[-empyre-] Reply to Anna's questions...
Will Pappenheimer
willpap at gmail.com
Sat Oct 24 14:45:09 EST 2009
On Oct 21, 2009, at 11:52 AM, Lichty, Patrick wrote:
> author/producer/reader/consumer/editor/intervener/etc. has become
> such a set of flickering signifiers
Patrick,
I went to a panel discussion entitled "Changing Labor Value" recently,
featuring works by your sometimes collaborator Scott Kildall and
others. The panelists, Andrew Ross and Tiziana Terranova, and the
ongoing conference were connected with Trebor Scholz and his concerns.
Summarizing their presentations would be difficult here but I think
are worth mentioning. The network content or knowledge "commons",
which emerges from the reader/producer flows (Roland Barthes), is also
becoming co-opted by an adapting business model which seeks free labor
for its capital.
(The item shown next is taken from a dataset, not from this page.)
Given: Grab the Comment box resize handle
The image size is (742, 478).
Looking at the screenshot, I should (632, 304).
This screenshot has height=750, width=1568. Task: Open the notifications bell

I don't think Barthes anticipated this nor would he
be so pleased. The labor and capital in this case is of course derived
from social relations in participatory media. Each time you write an e-
mail in Google, for example, related advertisers pop up. This is a
situation developing in very recent years and I am myself a huge fan
of these media, However, I am mindful of this turn. The panelists in
the conference were extremely pessimistic about what it will mean for
the labor value, paradoxically, even for the compensation of writing.
The rise of reality television, its extensions in YouTube, are what
Andrew Ross describes as a "jackpot economy" in which the audience it
is supposedly the authors (for free) but only one or two participants
win, not to mention the producers. Foucault has more insights into
this picture (Panopticon). When asked about what the art world had to
offer, the panelists painted a similar scenario.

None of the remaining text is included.